COGNOME NOME, COGNOME NOME, COGNOME NOME e NOME hanno presentato controricorso, ricorso incidentale condizionato ed anche memoria.
RAGIONI DELLA DECISIONE
La ricorrente deduce:
5. ─ Con il primo motivo: Erroneità della sentenza per violazione dell’art. 1453 c.c., nonché falsa applicazione degli artt. 2033 e 2038 c.c.
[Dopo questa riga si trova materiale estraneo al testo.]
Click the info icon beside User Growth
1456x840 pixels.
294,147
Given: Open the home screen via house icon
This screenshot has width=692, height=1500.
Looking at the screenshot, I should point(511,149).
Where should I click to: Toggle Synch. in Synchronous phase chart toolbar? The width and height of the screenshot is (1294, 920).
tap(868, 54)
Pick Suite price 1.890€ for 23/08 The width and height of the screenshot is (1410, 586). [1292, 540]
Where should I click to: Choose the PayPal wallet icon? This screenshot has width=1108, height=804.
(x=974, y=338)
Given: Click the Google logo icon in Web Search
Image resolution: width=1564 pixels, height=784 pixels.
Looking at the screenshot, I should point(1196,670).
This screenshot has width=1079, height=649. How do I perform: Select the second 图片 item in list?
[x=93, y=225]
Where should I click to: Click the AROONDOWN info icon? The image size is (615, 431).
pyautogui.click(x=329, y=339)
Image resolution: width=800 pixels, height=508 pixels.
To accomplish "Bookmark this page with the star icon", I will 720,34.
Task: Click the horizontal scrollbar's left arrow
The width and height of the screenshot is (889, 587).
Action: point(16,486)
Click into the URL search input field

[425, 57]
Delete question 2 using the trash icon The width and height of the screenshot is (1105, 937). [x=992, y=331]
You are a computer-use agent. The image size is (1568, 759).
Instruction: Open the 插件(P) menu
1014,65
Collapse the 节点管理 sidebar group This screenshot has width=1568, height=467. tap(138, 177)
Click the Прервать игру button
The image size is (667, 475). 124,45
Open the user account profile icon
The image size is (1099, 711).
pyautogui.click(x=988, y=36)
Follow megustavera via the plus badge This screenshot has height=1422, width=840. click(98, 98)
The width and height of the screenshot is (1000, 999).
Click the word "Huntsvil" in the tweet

La Corte di Appello di Napoli ha erroneamente dichiarato la risoluzione dell’ordine di acquisto avente a oggetto i titoli Argentina, pur avendo accertato che l’investitore non aveva più la disponibilità di detti titoli per aver aderito all’Offerta Pubblica di Scambio dell’emittente, nonché a quella di ristrutturazione integrale del debito dell’emittente.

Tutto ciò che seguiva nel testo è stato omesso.